The 102-minute documentary describes how those affected live their daily lives with this wound. A 73-year-old woman tells Paqué that she named the abuse while at the cinema, watching Pedro Almodóvar's Bad Education . She was 55. "That's what they did to me," she describes in front of Diego's lens.

On that journey, laughter mingles with scars, many of which are vestiges of a long recovery process. Regarding that healing, Fernando García-Salmones talks about the need to share his story, how therapeutic it was for him to name the rapes he suffered at age 14 by a Claretian monk at a Madrid boarding school.
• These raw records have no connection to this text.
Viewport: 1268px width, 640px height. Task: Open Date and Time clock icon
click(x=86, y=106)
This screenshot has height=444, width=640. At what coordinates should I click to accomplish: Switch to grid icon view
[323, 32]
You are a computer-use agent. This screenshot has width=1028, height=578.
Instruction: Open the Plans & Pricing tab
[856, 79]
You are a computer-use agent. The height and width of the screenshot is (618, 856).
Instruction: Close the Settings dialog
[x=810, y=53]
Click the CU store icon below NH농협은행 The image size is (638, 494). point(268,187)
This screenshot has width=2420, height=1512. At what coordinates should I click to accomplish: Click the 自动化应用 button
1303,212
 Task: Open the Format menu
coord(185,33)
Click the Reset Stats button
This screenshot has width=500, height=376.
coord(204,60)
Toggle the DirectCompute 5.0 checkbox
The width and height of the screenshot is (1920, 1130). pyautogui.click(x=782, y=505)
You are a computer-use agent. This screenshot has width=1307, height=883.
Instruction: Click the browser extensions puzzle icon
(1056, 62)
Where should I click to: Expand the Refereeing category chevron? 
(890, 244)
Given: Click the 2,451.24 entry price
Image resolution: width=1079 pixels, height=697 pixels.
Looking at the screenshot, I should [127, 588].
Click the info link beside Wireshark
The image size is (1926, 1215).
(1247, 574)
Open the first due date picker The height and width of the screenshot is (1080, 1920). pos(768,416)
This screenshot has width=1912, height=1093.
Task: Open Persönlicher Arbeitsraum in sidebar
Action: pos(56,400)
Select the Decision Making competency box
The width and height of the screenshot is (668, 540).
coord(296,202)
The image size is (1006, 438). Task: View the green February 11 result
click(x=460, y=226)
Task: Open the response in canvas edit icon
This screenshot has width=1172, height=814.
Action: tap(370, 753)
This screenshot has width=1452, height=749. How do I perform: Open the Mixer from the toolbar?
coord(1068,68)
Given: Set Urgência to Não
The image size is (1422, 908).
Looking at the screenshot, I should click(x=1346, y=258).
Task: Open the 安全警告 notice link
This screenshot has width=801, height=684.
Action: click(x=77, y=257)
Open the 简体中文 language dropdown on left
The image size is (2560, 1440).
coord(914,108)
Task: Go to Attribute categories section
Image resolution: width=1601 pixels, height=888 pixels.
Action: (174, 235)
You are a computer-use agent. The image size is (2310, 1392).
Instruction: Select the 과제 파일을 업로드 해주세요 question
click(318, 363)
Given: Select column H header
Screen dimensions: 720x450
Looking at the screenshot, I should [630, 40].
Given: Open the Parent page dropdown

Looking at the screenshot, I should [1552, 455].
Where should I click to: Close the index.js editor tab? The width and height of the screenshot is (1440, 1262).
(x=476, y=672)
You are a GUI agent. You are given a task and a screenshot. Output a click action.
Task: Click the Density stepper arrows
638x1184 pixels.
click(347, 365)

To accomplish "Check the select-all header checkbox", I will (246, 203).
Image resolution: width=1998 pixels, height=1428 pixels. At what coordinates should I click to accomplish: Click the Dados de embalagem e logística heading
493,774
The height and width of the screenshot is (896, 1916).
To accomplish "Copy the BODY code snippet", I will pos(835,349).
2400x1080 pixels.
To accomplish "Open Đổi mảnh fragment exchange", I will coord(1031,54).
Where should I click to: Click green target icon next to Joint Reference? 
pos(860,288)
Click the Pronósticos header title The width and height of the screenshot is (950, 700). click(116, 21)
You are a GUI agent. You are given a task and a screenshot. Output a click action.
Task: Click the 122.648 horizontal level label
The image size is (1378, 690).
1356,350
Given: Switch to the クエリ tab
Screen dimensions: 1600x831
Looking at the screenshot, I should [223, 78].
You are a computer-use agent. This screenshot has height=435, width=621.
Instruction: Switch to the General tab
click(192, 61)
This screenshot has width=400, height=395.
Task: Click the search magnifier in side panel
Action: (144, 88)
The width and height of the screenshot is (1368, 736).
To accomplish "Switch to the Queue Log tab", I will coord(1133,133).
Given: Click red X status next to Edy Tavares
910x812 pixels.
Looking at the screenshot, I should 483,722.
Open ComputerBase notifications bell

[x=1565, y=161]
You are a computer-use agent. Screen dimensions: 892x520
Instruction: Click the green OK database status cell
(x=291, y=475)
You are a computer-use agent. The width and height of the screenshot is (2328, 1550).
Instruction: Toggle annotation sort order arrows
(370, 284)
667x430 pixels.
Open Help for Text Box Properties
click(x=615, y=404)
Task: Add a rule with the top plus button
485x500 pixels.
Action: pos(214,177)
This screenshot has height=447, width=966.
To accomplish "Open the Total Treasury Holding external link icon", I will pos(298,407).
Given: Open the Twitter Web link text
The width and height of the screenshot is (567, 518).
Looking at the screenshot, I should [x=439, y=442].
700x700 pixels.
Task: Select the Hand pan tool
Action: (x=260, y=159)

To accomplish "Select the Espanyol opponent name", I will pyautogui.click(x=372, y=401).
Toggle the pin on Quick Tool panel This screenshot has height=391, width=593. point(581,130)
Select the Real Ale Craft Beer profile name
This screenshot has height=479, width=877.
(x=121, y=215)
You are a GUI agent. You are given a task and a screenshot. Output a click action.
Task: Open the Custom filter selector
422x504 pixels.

He also talks about the difficulties of managing this suffering while being homosexual, a sexual orientation that the Church has demonized throughout its history and linked to the pedophilia scandal. "It's difficult for society to grasp what happened to us," he says.
The documentary covers not only the meetings, but also the events that took place from the end of 2021 to the end of 2024: the Ombudsman's investigation, the scandals uncovered by the Church , and the bishops' meetings with victims at the headquarters of the Spanish Episcopal Conference. "What I want is justice," a mother of a victim who committed suicide due to the after-effects of having suffered abuse by a cleric can be heard saying at that 2022 meeting.
Paqué, along with Tinta and Diego, climbed into the Clío, converted into a camper van, to film a trip that could capture the truth about the abuses. “I consider storytelling a weapon, a valuable tool,” says the journalist. She drove thousands of miles to feel free, to try to bring that freedom to her interviewees, and now to the viewers of her documentary.